At the synapse, SNAP-25, along with syntaxin/HPC-1 and synaptobrevin/VAMP, forms SNARE N-ethylmaleimide-sensitive factor [soluble (NSF) attachment protein receptor] complexes that are thought to catalyze membrane fusion. Results from neuronal cultures of synaptobrevin-2 knockout (KO) mice showed that loss of synaptobrevin has a more severe effect on calcium-evoked release than on spontaneous release or on release evoked by hypertonicity. In this study, we recorded neurotransmitter release from neuronal cultures of SNAP-25 KO mice to determine whether they share this property. In neurons lacking SNAP-25, as those deficient in synaptobrevin-2, we found that ∼10–12% of calcium-independent excitatory and inhibitory neurotransmitter release persisted. However, in contrast to synaptobrevin-2 knockouts, this remaining readily releasable pool in SNAP-25-deficient synapses was virtually insensitive to calcium-dependent–evoked stimulation.

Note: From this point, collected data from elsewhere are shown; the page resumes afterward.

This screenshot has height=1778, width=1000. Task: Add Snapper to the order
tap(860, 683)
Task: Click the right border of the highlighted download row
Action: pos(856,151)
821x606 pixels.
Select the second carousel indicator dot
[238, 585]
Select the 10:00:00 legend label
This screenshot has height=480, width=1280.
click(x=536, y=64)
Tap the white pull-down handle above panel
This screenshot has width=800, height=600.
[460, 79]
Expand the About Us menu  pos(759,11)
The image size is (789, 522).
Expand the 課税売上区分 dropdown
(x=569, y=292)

Although field stimulation reliably evoked neurotransmitter release in synaptobrevin-2 KO neurons, responses were rare in neurons lacking SNAP-25, and unlike synaptobrevin-2–deficient synapses, SNAP-25–deficient synapses did not exhibit facilitation of release during high-frequency stimulation. This severe loss of evoked exocytosis was matched by a reduction, but not a complete loss, of endocytosis during evoked stimulation. Moreover, synaptic vesicle turnover probed by FM-dye uptake and release during hypertonic stimulation was relatively unaffected by the absence of SNAP-25. This last difference indicates that in contrast to synaptobrevin, SNAP-25 does not directly function in endocytosis. Together, these results suggest that SNAP-25 has a more significant role in calcium-secretion coupling than synaptobrevin-2.